* [Exercise directions]
Revise the material below, replacing "Screen dimensions" with "Screen size" and leaving everything else the same.

* [Task inputs]
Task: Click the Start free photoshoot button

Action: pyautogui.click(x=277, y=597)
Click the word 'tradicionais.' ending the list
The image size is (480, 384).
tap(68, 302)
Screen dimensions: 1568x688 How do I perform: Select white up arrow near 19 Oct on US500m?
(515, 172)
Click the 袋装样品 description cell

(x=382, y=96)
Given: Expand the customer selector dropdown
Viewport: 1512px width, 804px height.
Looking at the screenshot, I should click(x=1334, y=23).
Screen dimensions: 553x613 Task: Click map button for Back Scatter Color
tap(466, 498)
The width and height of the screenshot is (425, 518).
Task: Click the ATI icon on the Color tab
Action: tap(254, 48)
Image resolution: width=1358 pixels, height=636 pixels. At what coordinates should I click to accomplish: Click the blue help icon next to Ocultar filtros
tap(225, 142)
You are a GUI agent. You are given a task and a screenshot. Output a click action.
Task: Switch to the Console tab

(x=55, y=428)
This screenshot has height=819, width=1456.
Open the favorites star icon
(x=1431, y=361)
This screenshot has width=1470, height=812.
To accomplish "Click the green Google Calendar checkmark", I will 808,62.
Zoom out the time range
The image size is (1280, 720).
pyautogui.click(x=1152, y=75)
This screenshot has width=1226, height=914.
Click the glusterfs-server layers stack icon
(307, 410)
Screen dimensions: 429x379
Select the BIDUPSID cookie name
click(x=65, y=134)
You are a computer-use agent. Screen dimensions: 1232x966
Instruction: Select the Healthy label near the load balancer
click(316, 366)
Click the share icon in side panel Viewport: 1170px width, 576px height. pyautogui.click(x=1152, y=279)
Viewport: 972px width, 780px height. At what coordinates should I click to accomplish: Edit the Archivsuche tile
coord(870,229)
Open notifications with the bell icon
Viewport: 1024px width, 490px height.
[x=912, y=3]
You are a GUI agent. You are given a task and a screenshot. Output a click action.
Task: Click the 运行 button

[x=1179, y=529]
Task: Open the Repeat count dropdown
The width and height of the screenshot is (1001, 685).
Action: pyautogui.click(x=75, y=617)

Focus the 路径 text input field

* [Problem solution]
Task: Click the Start free photoshoot button

Action: pyautogui.click(x=277, y=597)
Click the word 'tradicionais.' ending the list
The image size is (480, 384).
tap(68, 302)
Screen size: 1568x688 How do I perform: Select white up arrow near 19 Oct on US500m?
(515, 172)
Click the 袋装样品 description cell

(x=382, y=96)
Given: Expand the customer selector dropdown
Viewport: 1512px width, 804px height.
Looking at the screenshot, I should click(x=1334, y=23).
Screen size: 553x613 Task: Click map button for Back Scatter Color
tap(466, 498)
The width and height of the screenshot is (425, 518).
Task: Click the ATI icon on the Color tab
Action: tap(254, 48)
Image resolution: width=1358 pixels, height=636 pixels. At what coordinates should I click to accomplish: Click the blue help icon next to Ocultar filtros
tap(225, 142)
You are a GUI agent. You are given a task and a screenshot. Output a click action.
Task: Switch to the Console tab

(x=55, y=428)
This screenshot has height=819, width=1456.
Open the favorites star icon
(x=1431, y=361)
This screenshot has width=1470, height=812.
To accomplish "Click the green Google Calendar checkmark", I will 808,62.
Zoom out the time range
The image size is (1280, 720).
pyautogui.click(x=1152, y=75)
This screenshot has width=1226, height=914.
Click the glusterfs-server layers stack icon
(307, 410)
Screen size: 429x379
Select the BIDUPSID cookie name
click(x=65, y=134)
You are a computer-use agent. Screen size: 1232x966
Instruction: Select the Healthy label near the load balancer
click(316, 366)
Click the share icon in side panel Viewport: 1170px width, 576px height. pyautogui.click(x=1152, y=279)
Viewport: 972px width, 780px height. At what coordinates should I click to accomplish: Edit the Archivsuche tile
coord(870,229)
Open notifications with the bell icon
Viewport: 1024px width, 490px height.
[x=912, y=3]
You are a GUI agent. You are given a task and a screenshot. Output a click action.
Task: Click the 运行 button

[x=1179, y=529]
Task: Open the Repeat count dropdown
The width and height of the screenshot is (1001, 685).
Action: pyautogui.click(x=75, y=617)

Focus the 路径 text input field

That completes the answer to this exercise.